#### What is being asked
Render everything from the line containing "Where should I click to: Select" down to the line containing "(x=153, y=56)" as a two-column CSV with the headers request and click_point. Give each request its own row, with its text and its answer each in a single quoted field and line breaks replaced by spaces.

#### Provided records

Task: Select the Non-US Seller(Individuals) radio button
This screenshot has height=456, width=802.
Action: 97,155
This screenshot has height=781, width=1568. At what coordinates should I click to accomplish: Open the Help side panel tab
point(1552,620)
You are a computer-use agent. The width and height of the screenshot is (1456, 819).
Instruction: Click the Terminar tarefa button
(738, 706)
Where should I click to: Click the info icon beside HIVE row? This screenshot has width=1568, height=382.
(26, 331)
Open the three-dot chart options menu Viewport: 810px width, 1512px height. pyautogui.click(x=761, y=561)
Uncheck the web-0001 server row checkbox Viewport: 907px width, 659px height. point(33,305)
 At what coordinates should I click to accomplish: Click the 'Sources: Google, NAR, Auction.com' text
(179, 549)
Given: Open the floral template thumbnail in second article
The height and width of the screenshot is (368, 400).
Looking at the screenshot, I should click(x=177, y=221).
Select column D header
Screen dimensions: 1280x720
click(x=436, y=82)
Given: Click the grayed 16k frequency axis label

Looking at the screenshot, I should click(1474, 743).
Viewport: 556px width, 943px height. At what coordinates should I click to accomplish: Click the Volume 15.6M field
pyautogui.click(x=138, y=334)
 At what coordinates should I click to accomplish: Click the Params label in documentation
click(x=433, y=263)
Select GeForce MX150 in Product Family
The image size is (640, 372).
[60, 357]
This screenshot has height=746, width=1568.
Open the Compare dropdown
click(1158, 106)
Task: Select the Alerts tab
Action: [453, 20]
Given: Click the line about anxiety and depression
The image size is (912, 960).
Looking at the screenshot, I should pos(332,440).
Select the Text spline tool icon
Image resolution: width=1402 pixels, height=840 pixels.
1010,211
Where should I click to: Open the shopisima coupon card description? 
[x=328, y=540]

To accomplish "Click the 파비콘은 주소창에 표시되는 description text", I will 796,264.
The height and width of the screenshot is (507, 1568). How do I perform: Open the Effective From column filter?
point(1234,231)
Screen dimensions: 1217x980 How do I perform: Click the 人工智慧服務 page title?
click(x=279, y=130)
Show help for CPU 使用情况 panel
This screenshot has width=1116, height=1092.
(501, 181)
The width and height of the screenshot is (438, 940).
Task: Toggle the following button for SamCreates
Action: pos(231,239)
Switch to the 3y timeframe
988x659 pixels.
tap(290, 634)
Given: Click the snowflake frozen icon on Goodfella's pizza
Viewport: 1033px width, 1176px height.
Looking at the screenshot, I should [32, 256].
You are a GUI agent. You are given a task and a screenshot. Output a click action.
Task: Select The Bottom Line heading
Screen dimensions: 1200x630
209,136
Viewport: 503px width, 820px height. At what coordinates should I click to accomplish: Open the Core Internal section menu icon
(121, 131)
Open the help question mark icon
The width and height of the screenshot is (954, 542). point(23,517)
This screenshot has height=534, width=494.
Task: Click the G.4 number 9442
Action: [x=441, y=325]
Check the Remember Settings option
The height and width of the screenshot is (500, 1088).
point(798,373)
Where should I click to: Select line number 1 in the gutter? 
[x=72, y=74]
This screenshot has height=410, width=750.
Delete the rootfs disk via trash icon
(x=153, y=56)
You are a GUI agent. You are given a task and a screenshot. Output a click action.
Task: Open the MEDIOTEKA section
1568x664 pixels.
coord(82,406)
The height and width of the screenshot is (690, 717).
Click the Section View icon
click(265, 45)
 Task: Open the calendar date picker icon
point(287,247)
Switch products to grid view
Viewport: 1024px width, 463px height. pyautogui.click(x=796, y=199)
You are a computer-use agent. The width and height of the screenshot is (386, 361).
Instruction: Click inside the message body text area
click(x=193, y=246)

#### Result below
request,click_point
"Where should I click to: Select line number 1 in the gutter?","[x=72, y=74]"
"This screenshot has height=410, width=750. Delete the rootfs disk via trash icon","(x=153, y=56)"